弱音器。

久しぶりに水戸。常磐線はやはり独特の雰囲気を持っている。耳栓をして、窓に目張りをされていきなり車内に放り込まれてここは何線だと問われても、常磐線ならば答えられるような気がする。そしてなんだか懐かしい。

懐かしい場所に来るとなんだか昔の自分を思い出したり、素の自分が出てきたりする。なじみがある所に戻ることで、今を生きる上で隠していたり無意識に押し殺していたものが解放されてくる効果があるように思う。

常磐線には思い出ポイントがいくつかある。東京寄りから順に、江戸川を渡って松戸市内に入った直後の車のスクラップ工場、我孫子駅ホームの山下清が働いていたそば屋弥生軒利根川の鉄橋、牛久駅前のショッピングセンター、土浦を出てすぐに広がるひまわり畑、高浜駅前の田園風景と真正面の筑波山偕楽園千波湖。甘かったり酸っぱかったりする思い出と紐づいている。つくばエクスプレスが開通する前に大学を卒業した僕にとって、思い出はあくまで常磐線と共にあるのだ。

★★★

自分の弱いところをキレイにさらけ出せる人は強い。たとえ家族であっても、弱音を吐いたりするのは難しい。友達に包み隠さずさらけ出せる人もあまり多くはないように思う。

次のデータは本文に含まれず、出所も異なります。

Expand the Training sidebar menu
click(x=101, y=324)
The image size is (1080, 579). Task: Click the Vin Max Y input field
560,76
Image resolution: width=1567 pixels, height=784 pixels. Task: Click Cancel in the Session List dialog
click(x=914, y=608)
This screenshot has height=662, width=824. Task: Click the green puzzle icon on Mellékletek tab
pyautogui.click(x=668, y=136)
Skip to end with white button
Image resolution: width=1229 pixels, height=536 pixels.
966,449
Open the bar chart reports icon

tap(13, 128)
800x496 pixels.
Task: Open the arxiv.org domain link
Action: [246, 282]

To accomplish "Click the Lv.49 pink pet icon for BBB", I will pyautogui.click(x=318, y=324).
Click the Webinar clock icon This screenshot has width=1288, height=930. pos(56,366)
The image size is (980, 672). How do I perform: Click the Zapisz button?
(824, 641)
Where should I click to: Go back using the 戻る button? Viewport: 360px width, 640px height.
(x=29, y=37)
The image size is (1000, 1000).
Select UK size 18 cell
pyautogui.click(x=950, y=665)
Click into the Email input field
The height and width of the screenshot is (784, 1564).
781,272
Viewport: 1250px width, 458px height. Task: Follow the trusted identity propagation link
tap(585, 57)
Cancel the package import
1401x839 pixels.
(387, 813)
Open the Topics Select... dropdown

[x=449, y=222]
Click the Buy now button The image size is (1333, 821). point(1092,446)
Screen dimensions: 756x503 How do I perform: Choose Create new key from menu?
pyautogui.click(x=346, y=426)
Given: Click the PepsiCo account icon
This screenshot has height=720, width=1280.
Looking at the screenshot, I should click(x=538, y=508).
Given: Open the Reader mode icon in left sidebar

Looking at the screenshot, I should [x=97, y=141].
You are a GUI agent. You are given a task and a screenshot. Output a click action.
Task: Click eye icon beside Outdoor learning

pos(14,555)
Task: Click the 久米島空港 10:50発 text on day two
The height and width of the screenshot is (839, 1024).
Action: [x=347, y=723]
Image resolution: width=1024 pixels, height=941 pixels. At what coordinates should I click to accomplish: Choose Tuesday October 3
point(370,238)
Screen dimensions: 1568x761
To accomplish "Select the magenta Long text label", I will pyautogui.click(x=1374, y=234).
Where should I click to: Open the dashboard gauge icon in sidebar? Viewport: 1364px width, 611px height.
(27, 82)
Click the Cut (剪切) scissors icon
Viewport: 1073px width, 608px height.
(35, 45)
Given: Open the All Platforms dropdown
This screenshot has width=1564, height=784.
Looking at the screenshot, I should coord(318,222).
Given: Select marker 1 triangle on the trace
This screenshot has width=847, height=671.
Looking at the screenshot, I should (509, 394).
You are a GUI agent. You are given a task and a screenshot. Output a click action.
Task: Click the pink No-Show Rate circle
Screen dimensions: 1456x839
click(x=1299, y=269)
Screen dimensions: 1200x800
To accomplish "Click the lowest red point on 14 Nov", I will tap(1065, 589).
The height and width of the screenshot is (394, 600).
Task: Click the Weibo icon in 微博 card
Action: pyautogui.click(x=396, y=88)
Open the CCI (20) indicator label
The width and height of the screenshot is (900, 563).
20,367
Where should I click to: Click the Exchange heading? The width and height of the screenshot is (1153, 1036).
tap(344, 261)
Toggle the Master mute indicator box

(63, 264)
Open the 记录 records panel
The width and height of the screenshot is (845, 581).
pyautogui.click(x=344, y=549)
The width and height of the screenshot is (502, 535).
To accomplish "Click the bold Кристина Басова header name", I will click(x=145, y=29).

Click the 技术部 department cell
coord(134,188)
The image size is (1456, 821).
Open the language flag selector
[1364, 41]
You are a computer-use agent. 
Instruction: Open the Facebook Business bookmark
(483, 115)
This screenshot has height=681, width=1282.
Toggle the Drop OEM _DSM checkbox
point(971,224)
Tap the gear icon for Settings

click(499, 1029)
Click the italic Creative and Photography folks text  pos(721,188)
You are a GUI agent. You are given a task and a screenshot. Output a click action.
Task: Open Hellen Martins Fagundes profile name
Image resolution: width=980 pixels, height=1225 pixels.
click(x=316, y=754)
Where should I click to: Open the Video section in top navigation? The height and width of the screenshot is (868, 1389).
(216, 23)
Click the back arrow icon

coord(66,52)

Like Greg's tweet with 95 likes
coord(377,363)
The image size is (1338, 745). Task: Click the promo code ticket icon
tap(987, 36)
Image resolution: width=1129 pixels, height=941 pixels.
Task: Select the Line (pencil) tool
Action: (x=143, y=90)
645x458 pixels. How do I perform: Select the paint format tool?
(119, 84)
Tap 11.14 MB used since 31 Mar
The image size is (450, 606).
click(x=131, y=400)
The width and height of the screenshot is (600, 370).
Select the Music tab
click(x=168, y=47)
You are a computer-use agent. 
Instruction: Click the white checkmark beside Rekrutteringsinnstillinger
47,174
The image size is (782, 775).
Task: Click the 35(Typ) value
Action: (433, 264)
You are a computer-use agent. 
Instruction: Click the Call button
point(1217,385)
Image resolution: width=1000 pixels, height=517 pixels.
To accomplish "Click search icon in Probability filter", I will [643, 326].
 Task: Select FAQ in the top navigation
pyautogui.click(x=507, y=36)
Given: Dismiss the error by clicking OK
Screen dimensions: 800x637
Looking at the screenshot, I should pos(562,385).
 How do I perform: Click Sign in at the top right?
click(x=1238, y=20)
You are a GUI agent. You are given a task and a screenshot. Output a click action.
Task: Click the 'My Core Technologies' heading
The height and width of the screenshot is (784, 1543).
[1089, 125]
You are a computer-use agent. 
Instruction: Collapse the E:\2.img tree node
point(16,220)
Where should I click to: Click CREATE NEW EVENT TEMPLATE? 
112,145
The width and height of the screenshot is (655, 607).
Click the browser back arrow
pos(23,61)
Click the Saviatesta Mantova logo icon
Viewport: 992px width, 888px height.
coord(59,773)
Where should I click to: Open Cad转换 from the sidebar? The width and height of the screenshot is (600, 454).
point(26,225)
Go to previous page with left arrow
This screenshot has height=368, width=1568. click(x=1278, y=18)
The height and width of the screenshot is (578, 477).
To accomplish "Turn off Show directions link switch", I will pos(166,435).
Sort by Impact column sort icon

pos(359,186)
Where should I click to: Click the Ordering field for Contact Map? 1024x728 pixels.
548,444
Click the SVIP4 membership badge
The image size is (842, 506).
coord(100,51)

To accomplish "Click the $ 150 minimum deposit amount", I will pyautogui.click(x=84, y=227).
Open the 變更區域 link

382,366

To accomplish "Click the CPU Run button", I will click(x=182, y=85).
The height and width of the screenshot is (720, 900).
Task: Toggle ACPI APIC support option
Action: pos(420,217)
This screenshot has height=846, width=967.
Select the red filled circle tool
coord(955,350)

僕も、元来甘えのある性格なので弱音を吐くこと自体はよくやっている(毎年春の健康診断での採血のときはワーワー言ってるし、本当にたいしたことのないことで騒ぐ)が、恥ずかしさや変なプライドが邪魔をして、本当に大切な部分の弱音は隠していたりもする。要するに吐き出し方やその対象が歪んでいて、弱いところをさらけ出すのは正直下手だと思う。なので、家族や友達に大切なことも含めてちゃんと弱音を吐ける人を見ると、心の開き方が上手いなぁと思って感服する。また逆に、一切周りに弱音を吐かずに自分で背負ってしまって(うつ病になりやすいのもこういうタイプの人ではなかろうか)、潰れてしまったり潰れないまでも我慢して頑張っている人をみるともどかしくなったり、もったいないなぁと思ったりもする。

人に自分の弱音を吐くのは恥ずかしいけれど、人の弱音を聞くのは悪い気はしない。むしろ、そんなことを自分にさらけ出してくれたのか、と感じて嬉しくなるくらいだ。弱音を打ち明けてもらうことで、その人との距離が縮まるように感じる。愚痴や文句を聞かされると嫌な気分になったりネガティブな影響を受けたりするけれども、弱音だとそうはならない。言いっぱなしでもなく、基本的に前向きにものごとを捉えようとする過程で紡ぎ出される言葉だからだろうか。